Out-Law / Your Daily Need-To-Know

Out-Law Analysis 3 min. read

Australian consumer awarded A$5.5m in damages after successful ‘unfair contract term’ claim


A recent Supreme Court of Western Australia decision is a timely reminder that one-sided clauses in standard form contracts can be declared void if unfair, potentially exposing businesses to significant financial and legal risk.

This reminder is particularly relevant for industries where standard form contracts are commonly used, including the construction industry.

In this case, the court awarded a retail consumer more than A$5.5 million in damages following a successful claim that a provision in a standard form contract was void as an ‘unfair contract term’.

An unfair contract term

Adam Tomasso made a significant windfall gain when trading derivatives on an online platform operated by UK-based company IG Markets during just over 30 minutes of trading, resulting in profits of over A$5.5 million (approx. US$3.225 million).

A few hours later, IG Markets blocked his account and reversed the transactions. According to IG Markets, Tomasso’s big win was an error that had occurred because of one of IG Markets' employees inadvertently making certain internal ‘test markets’ available to clients to trade on the platform.

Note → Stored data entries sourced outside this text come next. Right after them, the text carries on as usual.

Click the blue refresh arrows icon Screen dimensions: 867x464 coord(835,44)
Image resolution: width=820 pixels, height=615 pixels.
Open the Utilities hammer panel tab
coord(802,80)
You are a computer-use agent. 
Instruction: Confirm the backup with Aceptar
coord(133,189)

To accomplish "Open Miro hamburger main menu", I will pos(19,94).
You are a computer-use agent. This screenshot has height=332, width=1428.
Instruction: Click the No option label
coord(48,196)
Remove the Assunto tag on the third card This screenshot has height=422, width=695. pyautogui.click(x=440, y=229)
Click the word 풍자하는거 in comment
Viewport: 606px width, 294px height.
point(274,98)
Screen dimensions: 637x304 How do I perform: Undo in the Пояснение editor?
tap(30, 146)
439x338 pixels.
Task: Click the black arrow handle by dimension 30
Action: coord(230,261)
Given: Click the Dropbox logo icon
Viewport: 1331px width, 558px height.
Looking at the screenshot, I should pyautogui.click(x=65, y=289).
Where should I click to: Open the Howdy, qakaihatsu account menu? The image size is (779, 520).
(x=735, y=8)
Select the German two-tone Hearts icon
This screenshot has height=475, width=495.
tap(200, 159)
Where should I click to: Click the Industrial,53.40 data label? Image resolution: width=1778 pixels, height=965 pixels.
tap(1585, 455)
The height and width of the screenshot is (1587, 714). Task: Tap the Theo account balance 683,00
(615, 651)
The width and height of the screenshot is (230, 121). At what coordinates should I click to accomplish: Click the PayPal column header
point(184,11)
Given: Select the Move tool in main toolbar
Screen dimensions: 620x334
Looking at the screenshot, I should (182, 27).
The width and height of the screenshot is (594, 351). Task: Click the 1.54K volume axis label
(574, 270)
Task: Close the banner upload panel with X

To justify reversing the transactions, IG Markets relied on a clause in its standard form contract with Tomasso. The clause allowed IG Markets to void or amend the terms of any transaction where a transaction contained or was based on an error, and IG Markets reasonably believed the error was obvious or palpable.

Tomasso argued that the clause was an unfair contract term and was void under the Australian Securities and Investments Commission Act 2001 (Cth).

The court agreed with Tomasso, and decided:

  • the term created a significant imbalance in the parties' rights. In particular, the right to amend or void the transaction was only exercisable by IG Markets, and IG Markets was given all the rights as to what action, if any, should be taken as a result. The liability consequences were also one sided, with IG Markets requiring amounts to be paid back by the customer, without any obligation for IG Markets to make a similar repayment to the customer if the roles were reversed. 
  • the term was not reasonably necessary for the protection of IG Markets legitimate interests. Instead, IG Markets legitimate interests could have been protected by a more balanced clause; and
  • if relied upon, the clause would cause significant financial detriment to Tomasso.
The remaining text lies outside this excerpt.